I was 19 before I even knew Rollins did spoken word shows, and it was a year before I saw my first show. It was unlike anything I could have imagined. Rollins was unbelievably funny. More unbelievable, he was vulnerable. The entire night was devoted to tales of his own failings. If Rollins Band was a macro view of the world, Rollins spoken word performances were micro at a granular level. For Rollins, weakness came in tiny moments throughout his life. Moments when there are easy solutions which compromise any long-term goals. Moments when difficult decisions have to be made, and the gratifying decision is rarely the most satisfactory at that moment. Even things he was known for, like his aggressiveness on-stage with bullies was fodder for Rollins’ spoken word shows. Rollins would bare his soul and acknowledge the moments he wished he’d handled better. He described unintended consequences and feelings of guilt like the entire scenario was an act in a stage farce, except it was his actual life. What Rollins grasped was that strength wasn’t a super-heroic state. Standing on stage in just gym shorts, his muscles straining and his voice pushed to the limit, Rollins The Vocalist seemed to be an advocate for strength as a superheroic act. Only the most stalwart, the most muscular, the most fearless could truly embody strength. But Rollins The Human knew better. He knew that strength is a series of tiny battles within ourselves. That are lives are nothing but a series of seemingly easy, dead-end decisions, and true strength is the ability to gracefully and wisely make the better decision on a regular basis. Because strength doesn’t require enormous muscles or a solid jaw or an ability to walk slowly through a fire. True strength is the ability to walk through a field of rose bushes and get scratched a thousand times a day without turning away or bleeding out.
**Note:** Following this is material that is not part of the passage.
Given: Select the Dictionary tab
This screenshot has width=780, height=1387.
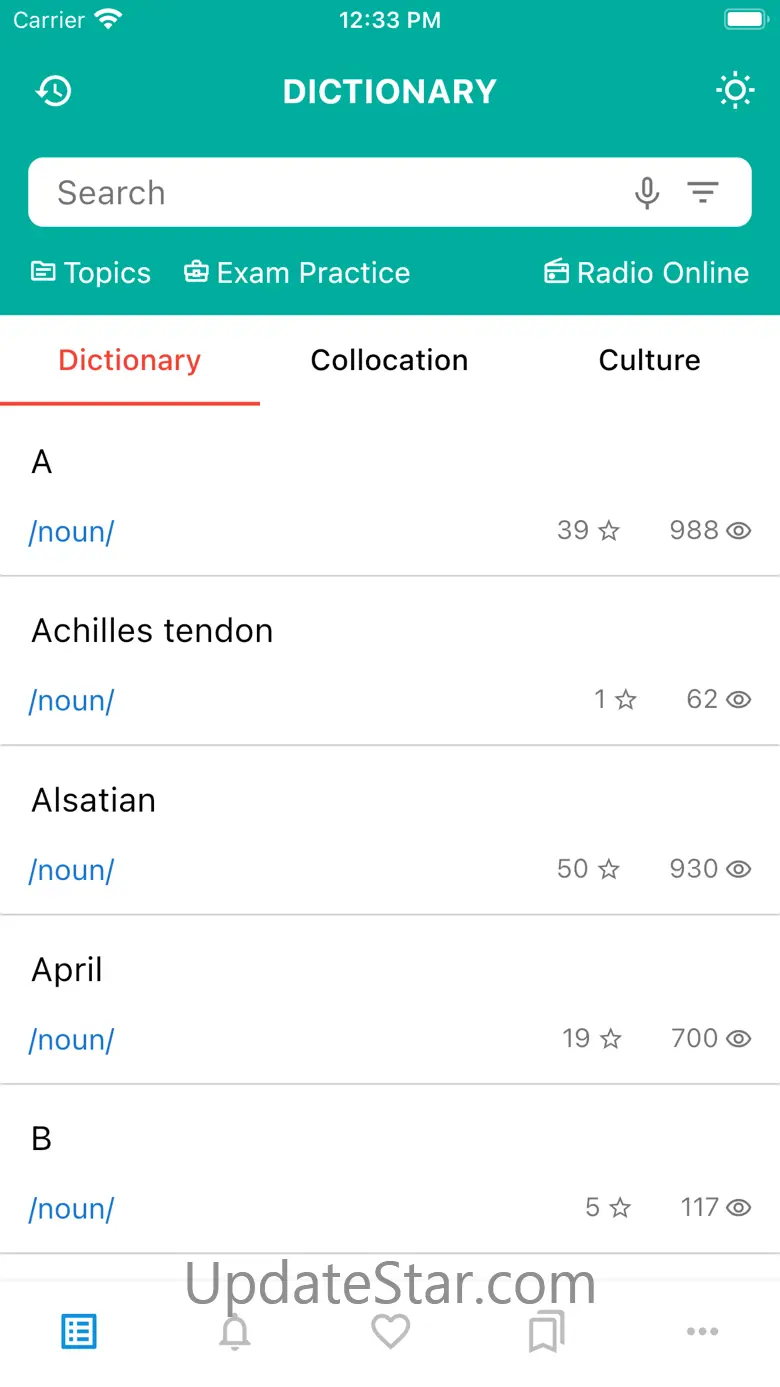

When I was a teenager, I got my first tattoo: the red version of the four bar Black Flag logo off the Damaged album cover. It was my favorite album at the time, and I loved the album cover: Rollins with a shaved head, smashing his fist into a mirror. The album – and its cover – bespoke everything I wished I could say, and everything I wanted to be. There was an element of self-loathing at the core of the image, but Rollins was punching through it. Alone in a black room, he was punching through it. Because I knew at the time that I didn’t have the strength to punch through my weaknesses. I knew that conflicts would occur and that I would back down immediately, just to avoid the fear of facing the undefinable harm. But Black Flag didn’t present that image. They were “bigger than life” strength. Strength may be presented to us as Malala Yousafzai or war veterans or someone facing terminal cancer; those are great examples of strength, but they’re extreme. Sometimes, just making the right decisions in the course of the day is strength. Sometimes, strength is just waking early to go to work to support your family. Sometimes, it’s having the vulnerability to share your feelings. Strength is what we build in moments throughout the day, not a miracle we pull out once in awhile. And Henry Rollins understood that, and devoted his life to reminding us of that. I only hope to someday truly understand and experience it.